В мусульманской умме Татарстана из религиозной практики постепенно исчезают исконно татарские традиции. Ислам в Татарстане приобретает совершенно иной характер, он создает почву для радикализации религии. Ситуация в республике, конечно, принципиально отличается от кавказского варианта, где ислам политизирован и приобрел самые неприемлемые радикальные формы. Сложность и неоднозначность ситуации в Татарстане заключается в том, что процесс радикализации идет на уровне смены обрядовой системы. Неподготовленному и непосвященному в специфику мусульманской обрядовой системы человеку эти изменения преподносятся как возвращение в общество истинного ислама.
В последние годы интерес к джадидизму значительно возрос. Сегодня, пожалуй, сложно найти научную проблему, которая вызывает столь значительный интерес и ожесточенные споры не только среди ученых, но и у широкой общественности. Противоречивость и неоднозначность в его оценке, безусловно, связаны не только со сложностью этого явления. Джадидизму всегда пытались давать идеологическую оценку. А поскольку в любом обществе имеются различные политические силы, то эти оценки были далеко не одинаковыми. Уже на заре своего становления джадидизм оказался в центре идеологической борьбы различных политических сил в татарском обществе. Прогрессивная часть интеллигенции видела в нем интеллектуальную и идеологическую силу, способную вывести татарское общество из многовекового застоя. А татарские традиционалисты в нем усмотрели серьезную опасность для мусульманского сообщества, поскольку джадидизм привнес в общество, по их мнению, свободомыслие и вольнодумство, граничащие с атеизмом. Официальная советская историография пыталась в 60-е годы раз и навсегда определить место этому явлению. Объявив его идеологией национальной буржуазии, официозные советские историки пытались втиснуть джадидизм в рамки реакционных явлений. Но даже неискушенным в науке и политике стала ясна уязвимость этого подхода из-за его примитивности и противоречивости. И на самом деле, советская историческая наука признавала в деятельности национальной буржуазии и позитивные моменты, поскольку она активно участвовала в национально-освободительной борьбе npoтив ненавистного большевикам самодержавия.

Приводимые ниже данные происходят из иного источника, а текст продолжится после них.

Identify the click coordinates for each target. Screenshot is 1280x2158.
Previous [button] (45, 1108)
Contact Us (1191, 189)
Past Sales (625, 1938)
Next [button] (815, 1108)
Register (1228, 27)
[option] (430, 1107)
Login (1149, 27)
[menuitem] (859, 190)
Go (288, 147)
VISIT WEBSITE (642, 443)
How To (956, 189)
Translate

Если это так, то в идеологии этого класса, по логике вещей, должны быть какие-то
позитивные элементы. Значит даже с точки зрения официальной историографии нельзя было отрицать положительную роль джади-дизма в духовной жизни татар. Тем более, что роль джадидов в создании новометодной школы, более прогрессивной, чем существующая веками система образования, была признана повсеместно. Поэтому в советский период татарские ученые предприняли робкие попытки обозначить многогранность этого явления, далеко выходящие за пределы строгих идеологических клише советского тоталитарного режима. Объявление джадидизма идеологическим порождением национально-демократического движения в татарском обществе во второй половине XIX - начале XX в. тогда было новым словом в науке. В конце 1980-х - начале 90-х годов интерес к джадидизму возрос. И как в былые времена, он опять попал в идеологическую орбиту. О нем в новых условиях, действительно, первыми заговорили участники национального движения. В политических программах ВТОЦ, партии «Иттифак» джадидизм занял достойное место как важнейший фактор и эффективная мера в возвращении ислама в общественно-политическую жизнь. И в научной литературе все чаще появлялись различные трактовки этого феномена, среди которых были и перепевы старых и попытки нового осмысления. Первые научные итоги этим исследованиям подвел Дамир Исхаков в своей книге «Феномен татарского джадидиз-ма», обозначив это явление как форму «нациестроительства». Но, тем не менее, точек зрения меньше не стало. В понимании джадидизма обозначились два аспекта: общественно-политический и научный. Первый в принципе сводился к определению места джади-дизма в исламском возрождении в современных условиях. Одни, в основном научная и творческая интеллигенция, его считали и считают наиболее эффективной формой возвращения ислама в общественно-политическую жизнь современного Татарстана, поскольку еще в конце XIX - начале XX в. джадидизм вобрал в себя особенности и достижения «татарского варианта» ислама и поэтому является единственно приемлемой формой религиозно-духовного обновления общества и надежным заслоном проникновению в республику чуждых «татарскому» исламу явлений. Часть интеллигенции и, особенно, духовенства, довольно настороженно относятся к возможностям джадидизма в возрождении религиозных традиций в современных условиях. При этом они не без основания считают, что в этом явлении слишком много идеологического и политического, что может стать одной из серьезных причин ревизии основ
ислама в угоду иных сил, чем интересы самого мусульманского сообщества. Джадидизм, по их утверждению, являясь своеобразной формой реформы общества, вполне способен разрушить основы традиционной исламской уммы, которая не нуждается в обновлении. В качестве примера они приводят печальную судьбу татарского общества 1920-х годов, которое не без помощи джадидской интеллигенции оказалось почти бессильным перед натиском атеизма, чего нельзя сказать о регионах, где были сильны устои традиционного мусульманского общества (например, в Средней Азии, Северном Кавказе и т.д.). Поэтому сторонники этого подхода задаются вопросом: сможет ли учение, способствующее ускорению атеизации татарского общества, вернуть в свое лоно ислам?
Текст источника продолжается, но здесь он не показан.